The CEO, Niccolo M. De Masi, is also adding to the current offering from Glu Mobile to include titles in categories that typically have a higher monetization rate. I like the expansion into different categories as a way to diversify the revenues allowing them to take advantage of whichever category is hot with consumers at that particular moment. The company is also launching the Glu Publishing Division which was created to allow 3rd party game developers to create titles to be distributed through the Glu Mobile distribution and marketing system. This should take advantage of gaining developers with a lower amount of risk attached to the success of the title. While they would earn less revenue from titles launched out of the new division it would again allow them to diversify the revenue streams. The final thought I have for the management of this company is that it has consistently beat analyst expectations. While Glu Mobile has yet to produce positive earnings, consistently beating expectations demonstrates the excellent caliber of Glu Mobile's management team.
I am a little hesitant with Glu Mobile mostly because they have not turned a profit, are burning approximately $8 million in cash annually, and have seen outstanding shares more than double since 2008. But the positive growth of revenues while keeping the cost of revenue at historically low levels for Glu Mobile coupled with the management focus on increasing monetization of the titles help me to feel bullish on Glu Mobile.
The company is, like Zynga, expanding into the real money gambling (RMG) industry with a partnership in the UK that is producing two titles. The growth of that industry is forecasted to be strong which when considered with the other positives for Glu Mobile's revenues tells a story of increasing earnings. According to H2 Gambling Capital the worldwide RMG market is $30 billion with 54% of that market centered in the UK and Europe. The US market is expected to reach $7.4 billion by 2017 so entering the RMG market is a smart move. I am cautious to not put too much emphasis on this market as I expect it to be very competitive like the rest of the gaming markets. I would not be surprised to see the shift to profitability to happen in the second half of 2013 as they continue to leverage the company's brands and distribution network and work to increase monetization rates of the titles.

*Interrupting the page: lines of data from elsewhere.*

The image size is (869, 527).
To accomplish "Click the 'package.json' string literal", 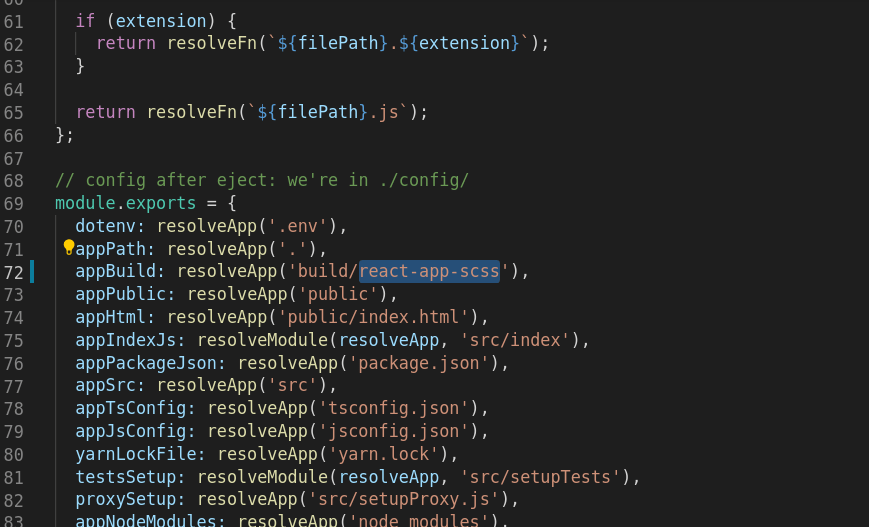I will (x=419, y=363).
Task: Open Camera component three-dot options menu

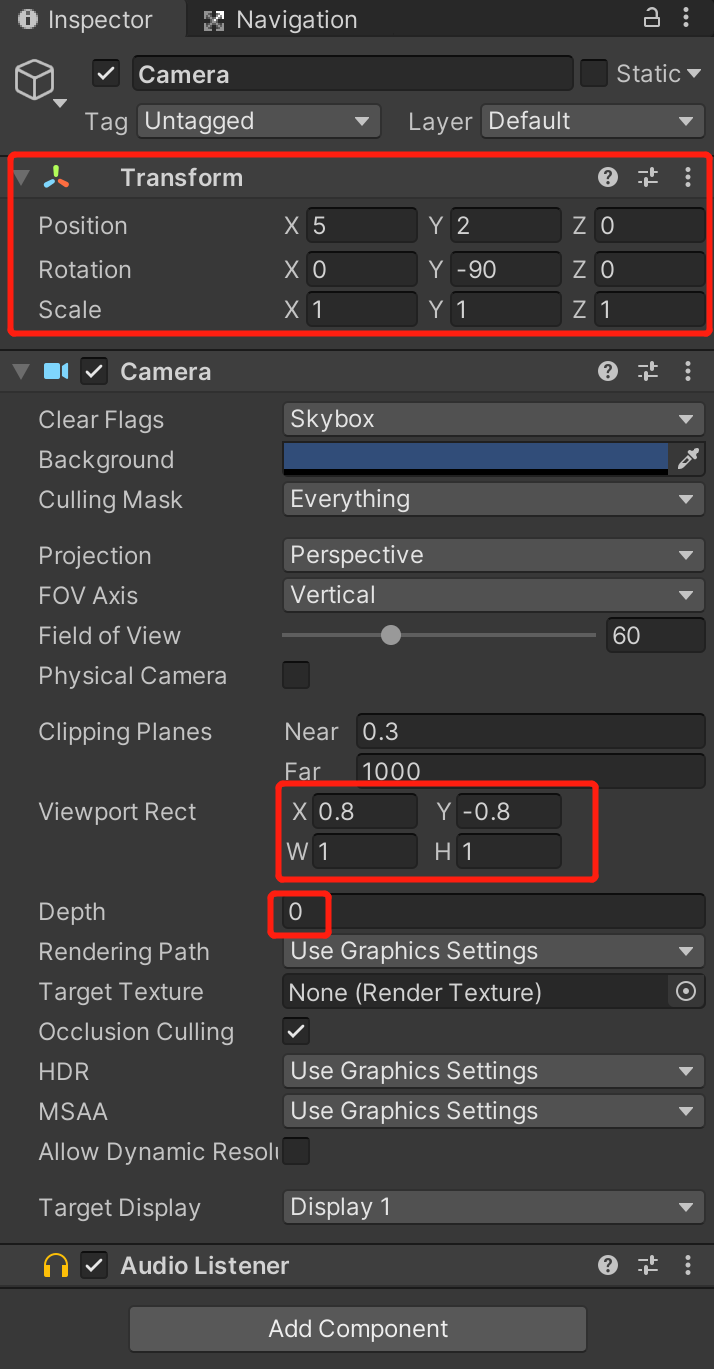Action: tap(688, 372)
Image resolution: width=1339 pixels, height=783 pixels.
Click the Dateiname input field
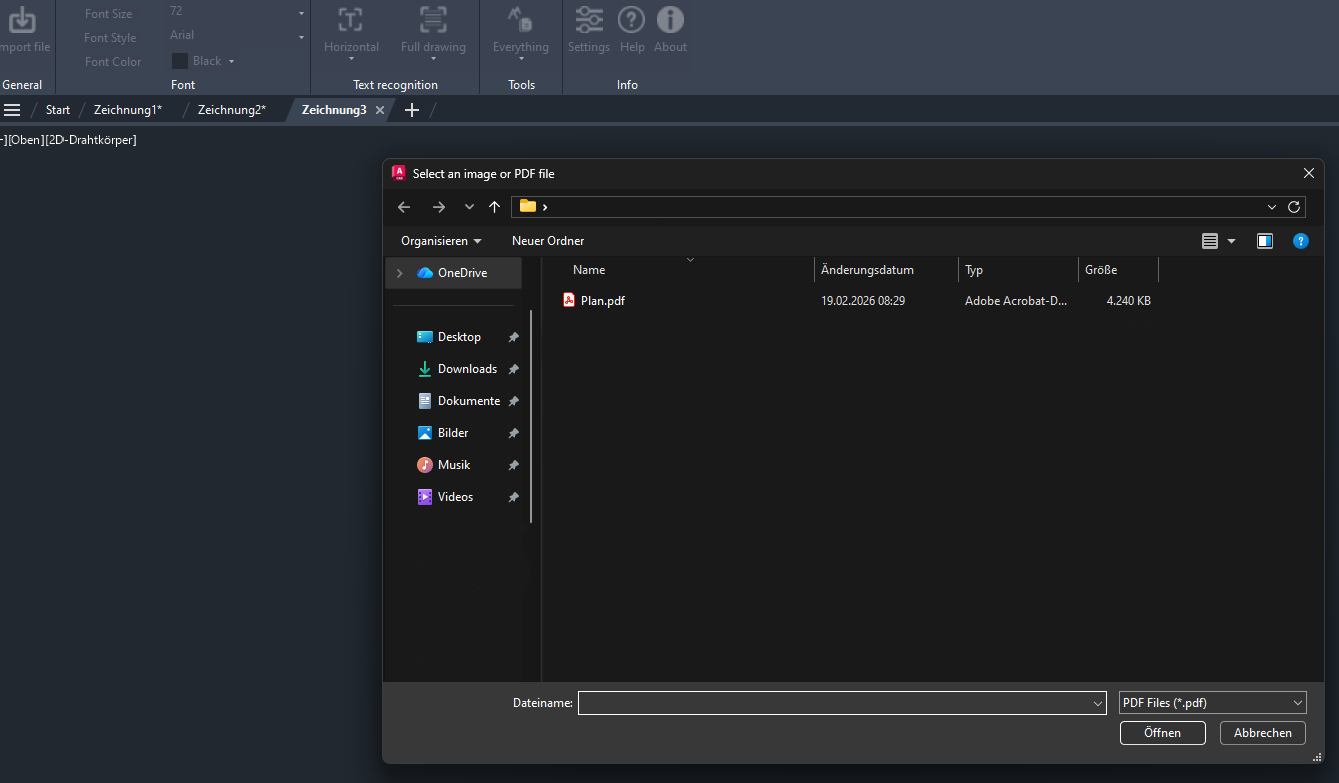(x=842, y=703)
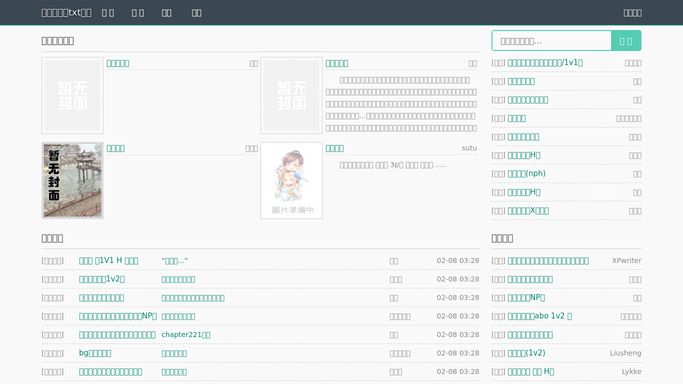This screenshot has width=683, height=384.
Task: Click the site title containing "txt" in header
Action: pos(66,13)
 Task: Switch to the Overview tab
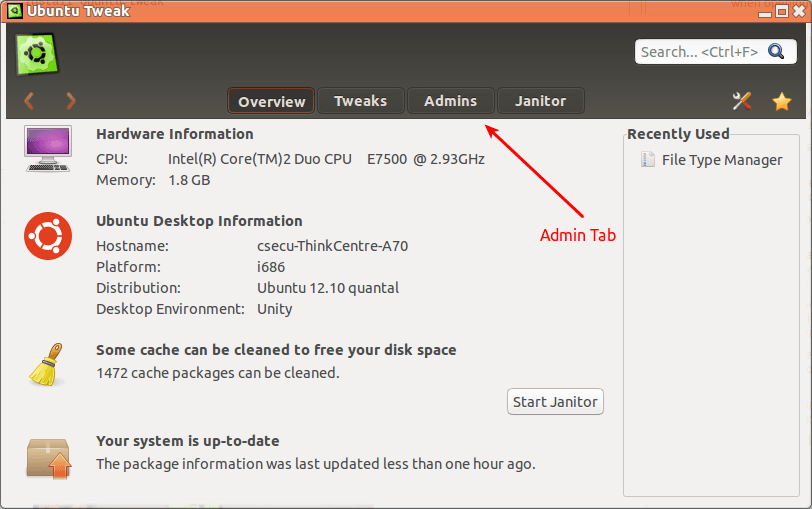pos(271,101)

There has also been broad speculation of Glu Mobile being acquired by Zynga which is probably pushing the stock price up a little bit. Zynga has the cash to acquire this company but it would take quite a bit of its cash hoard to do so. My feeling is the price would be north of $500 million fully a third of Zynga's cash. Glu Mobile would give them strong brands in the action game markets and additional exposure to the RMG market. Even so I don't think Zynga is going to pull the trigger and make an offer for Glu Mobile. I believe they will push into Glu Mobile's markets through the use of the Zynga publishing platform not through large acquisitions. I am still bullish on Glu Mobile not on the speculation of an acquisition but rather because of their focus on the bottom line and expanding into what I see as very promising markets for it. Glu Mobile is also well positioned to take advantage of the market's shift to multi-player games as it has already added this element to many of its existing brands.